We present recent commercial anti-counterfeit projects that use machine-vision principles, to either verify genuine documents or trace the origin of counterfeits. In the first case we show how the characteristic nature of a reflection hologram, as used on a credit card, can be used to verify it quickly and economically. Many counterfeit holograms can be discriminated from a genuine example by a two-step test: first, that the visible object displayed by the hologram has the correct form when viewed at a given angle, and second, that the object changes in the correct way as the viewing angle is varied. Both of these can be implemented using a machine-vision system as we describe. Another application of machine-vision techniques in an anti-counterfeit context is their use in forensic investigation.
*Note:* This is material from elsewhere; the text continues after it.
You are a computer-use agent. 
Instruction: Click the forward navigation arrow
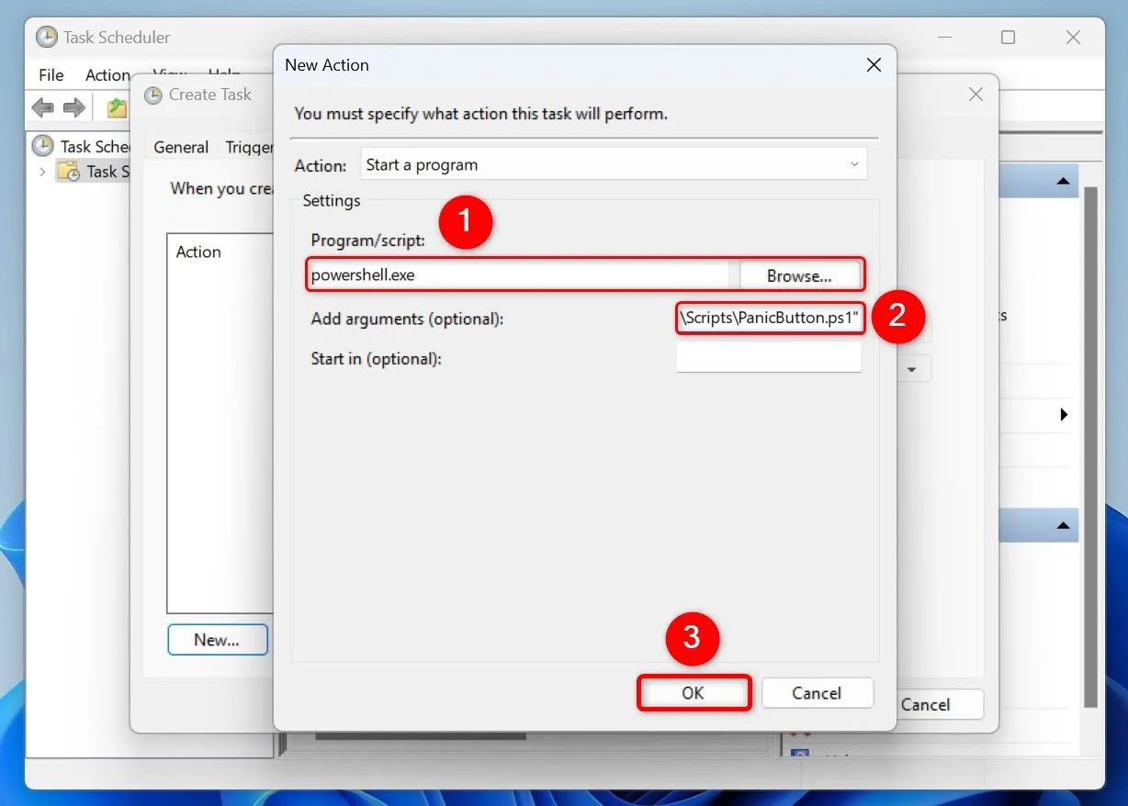pyautogui.click(x=72, y=107)
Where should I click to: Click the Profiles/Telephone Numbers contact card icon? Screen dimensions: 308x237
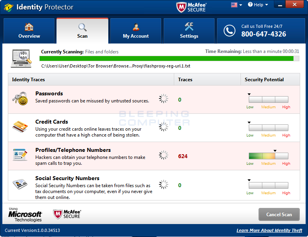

We demonstrate how the origin of compact disks can be traced using marks in the outer surface, by imaging a magnified portion of the CD surface under darkfield illumination to maximise outer surface features while suppressing reflections from the internal data surface. We show that CDs from the same pressing machine exhibit matching defect patterns under darkfield illumination. This technique can be used to trace the origin of a sample counterfeit CD.

Paper Details

Date Published: 3 June 2004
PDF: 7 pages
Proc. SPIE 5310, Optical Security and Counterfeit Deterrence Techniques V, (3 June 2004); doi: 10.1117/12.525736
Show Author Affiliations
Patrick J. Smith, Fraudhalt Ltd. (Ireland)
Phelim O'Doherty, Fraudhalt Ltd. (Ireland)
Carlos Luna, Fraudhalt Ltd. (Ireland)
Sean McCarthy, Steorn Ltd. (Ireland)


Published in SPIE Proceedings Vol. 5310:
Optical Security and Counterfeit Deterrence Techniques V
Rudolf L. van Renesse, Editor(s)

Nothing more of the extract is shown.